The Foreign Affairs Minister can play alongside Nicolás in that league. She turned to Twitter again to insult Almagro: “Every one of your statements shows your hatred for Venezuela and its legitimate authorities. You’re part of the imperial scum (…) The word pueblo is not fit for your mouth, only repeating scripts written by your imperial masters. You will never give orders in Venezuela,” as she promoted the hashtag: #FueraAlmagro.

Threats

“We came to make important announcements,” said Nicolás at the start of his cadena, where he spoke about the activation of a special plan to enable the CLAPs (Local Commissions of Supply and Production) within communities, whether to improve the lottery of food bags or as a political arm for public order, we don’t know. Nicolás said that he couldn’t have done anything of what he’s done in the past four months if he depended on the National Assembly, that he won’t be beaten and of course, that there are severe threats to peace.

Saying that his decree is “a new model of state of emergency,” is admitting that it violates the Constitution.

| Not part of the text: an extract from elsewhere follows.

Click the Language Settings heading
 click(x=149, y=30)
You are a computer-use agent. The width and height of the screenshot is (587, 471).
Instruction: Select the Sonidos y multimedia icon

That’s why he threatened to decree a State of Commotion due to internal conflict -more restrictions to freedom-, although he claims that his government is deeply democratic. “Traitor garbage” were his words for Almagro but his fixation with Henry Ramos Allup made him mention the man more times than el finado and he let slip that on October, when it’s time for him to introduce the national budget, Allup might no longer be there. He also said that there will be communal military drills on Friday and Saturday, where 519 revolutionary fighters will participate, including officers, soldiers and the militia. Weapons for the PSUV.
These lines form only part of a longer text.